:: 本文

希望
十月の新作舞台「古事記」に向けての秋季初稽古で演出家のアニシモフさんが、近代から現代にかけてのロシア人からみた歴史を語ってくれた。
人類が歩んできた道。
19世紀初頭、そこには精神の生活があった。
チェーホフが現れる頃、人間は精神の生活を失い肉体だけがあった、人々はメシを喰らい怠惰に生活を送っていた。
冷戦が始まる。
チェルノブイリは爆発する。
冷戦が終わる。
ペレストロイカが起きる。
チェチェン紛争が起きる。
そして今、ウクライナでは武器を持たない女子供が地下で虐殺される。
アニシモフさんはただ二百年の歴史的事実をただ並べただけだった。
その重みと愚かしさがスコールを浴びたように僕の全身に降りかかった。
人間。

::::

課題: 上の本文（稽古で聞いたロシアの歴史をめぐる文章）を、最後の「人間。」に続けて書き継いでください。

:: 行の抜粋

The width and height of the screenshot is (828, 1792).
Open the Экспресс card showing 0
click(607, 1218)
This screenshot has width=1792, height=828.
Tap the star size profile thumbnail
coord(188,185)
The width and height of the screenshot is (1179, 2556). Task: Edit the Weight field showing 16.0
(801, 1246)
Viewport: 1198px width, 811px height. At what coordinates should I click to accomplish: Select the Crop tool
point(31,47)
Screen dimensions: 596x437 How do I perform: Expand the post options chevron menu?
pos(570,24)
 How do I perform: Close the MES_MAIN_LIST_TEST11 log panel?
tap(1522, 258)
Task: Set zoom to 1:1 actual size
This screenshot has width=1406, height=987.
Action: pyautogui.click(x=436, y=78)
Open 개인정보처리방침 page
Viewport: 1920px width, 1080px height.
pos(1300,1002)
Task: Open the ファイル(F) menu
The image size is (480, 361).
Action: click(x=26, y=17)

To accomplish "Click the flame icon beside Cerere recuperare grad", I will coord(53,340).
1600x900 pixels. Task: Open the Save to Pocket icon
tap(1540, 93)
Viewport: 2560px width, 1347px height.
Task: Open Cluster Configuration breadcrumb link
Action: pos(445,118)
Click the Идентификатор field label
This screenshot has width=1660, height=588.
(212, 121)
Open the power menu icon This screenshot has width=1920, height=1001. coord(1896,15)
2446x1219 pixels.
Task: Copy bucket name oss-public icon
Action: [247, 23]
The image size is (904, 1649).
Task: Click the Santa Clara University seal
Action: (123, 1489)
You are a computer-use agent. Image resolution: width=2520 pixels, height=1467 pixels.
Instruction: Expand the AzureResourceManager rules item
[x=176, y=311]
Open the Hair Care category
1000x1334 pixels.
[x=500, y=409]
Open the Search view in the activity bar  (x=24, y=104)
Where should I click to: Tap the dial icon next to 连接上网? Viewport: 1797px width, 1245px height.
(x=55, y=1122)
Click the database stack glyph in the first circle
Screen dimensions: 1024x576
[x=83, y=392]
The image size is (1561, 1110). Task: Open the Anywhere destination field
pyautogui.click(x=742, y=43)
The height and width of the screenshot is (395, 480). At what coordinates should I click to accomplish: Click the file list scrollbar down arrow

::::

解答:
人間と人間の営み。
そして我々は、この島国で、古事記をやるのだと。
それは大昔の日本人が遠い未来に放った希望なのだと。
これが神々の営みであり人間の営みなのだと。
重くて重くてしんどいから、軽く軽く歌うように。
悲観的なことばかりだから、羽のように、踊るように楽観的に。
アニシモフさんは言った。
「古事記における最大の事件は、天照が岩戸から出てくることではなく、天照が岩戸に隠れて世界が闇に閉ざされたときに、光がないことなど関係なく神々が歌い踊り咲(わら)ったことだ。」
人間が何百、何千万人死のうと殺しあおうと、生命の営みは途絶えない、それが究極の楽観的希望なのだと。
これはたいへんな秋になる。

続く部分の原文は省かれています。